Little Toller Farmhouse
- WRENN ID
- first-plaster-equinox
- Grade
- II*
- Local Planning Authority
- Dorset
- Country
- England
- Date first listed
- 26 January 1956
- Type
- Farmhouse
- Source
- Historic England listing
Description
Little Toller Farmhouse is a manor farmhouse dating to the mid-16th century, originally built for John Samways of Winterborne St Martin. A 19th-century wing was added to the south-west corner. The farmhouse is constructed of limestone ashlar walls with Ham Stone dressings, with shallow-coursed rubble-stone at the left-hand end and within the 19th-century wing. The roof is tiled with gables and stone copings. There are brick and stone stacks—the stone stack at the right-hand gable is from the 17th century. A projecting stack sits centrally on the front wall, and two chimneys rise from the gable copings on either side of the apex, each with octagonal cappings. A barley-sugar finial sits at the gable apex, featuring a carved monkey holding a hammer. An octagonal buttress at the right-hand end also has a barley-sugar finial terminating in a griffin.
The farmhouse is two storeys and has attics, and originally had 4 windows. Ground floor openings include a 19th-century sash window with a low cill to the left of the front stack, and a pair of coupled 19th-century sashes, also with a low cill, to the right of the front door. This door has straight-chamfered jambs and is a flush-panelled design with four glazed lights, dating to the 19th century. A moulded stone porch canopy with a frieze, cornice, and octagonal stone shafts with bases and capitals (possibly from the 18th century) fronts the door. An unusual label sits above the ground floor openings.

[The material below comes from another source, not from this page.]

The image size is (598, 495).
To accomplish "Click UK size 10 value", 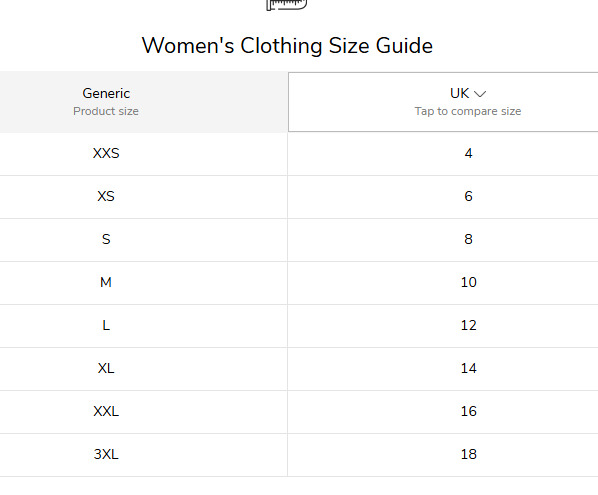I will tap(468, 282).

The first floor windows consist of one 2-light and two 4-light mullioned windows with 4-centred heads from the 16th century, now fitted with cast-iron casements with glazing-bars; a 2-light 19th-century casement is at the far left end.

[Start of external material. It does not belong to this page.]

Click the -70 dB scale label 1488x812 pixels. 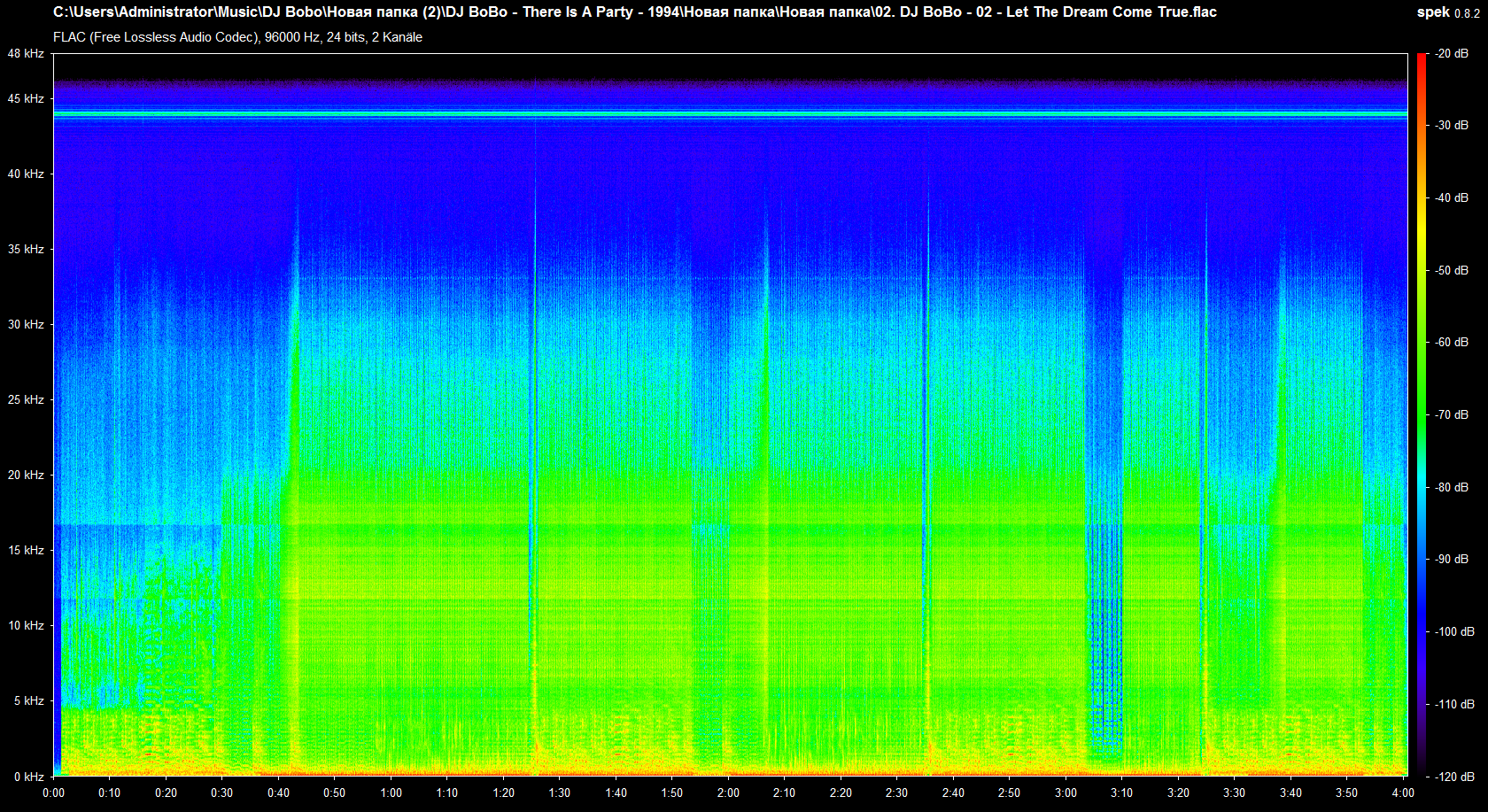click(1451, 414)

At the rear of the house, the walling combines flint and stone. A stair-tower projects from the east gable-end, with a 16th-century buttress at the north-east corner. A projecting stair-well on the rear wall has a plinth moulding that runs around it. The interior includes a probable garderobe tower at the east end, now used as cupboards on both levels. The rear staircase tower now contains stairs from the early 20th century, and the ground floor features flagstones. The house was extensively re-fashioned in the 19th century. The roof was largely rebuilt in the 1960s, but original 16th-century principal rafters remain, double-morticed to accommodate wagon-bracing. The roof now has a rebuilt wagon-roof construction, with original bracing. An early 19th-century service range, including the wing at the south-west corner, is also incorporated into the property.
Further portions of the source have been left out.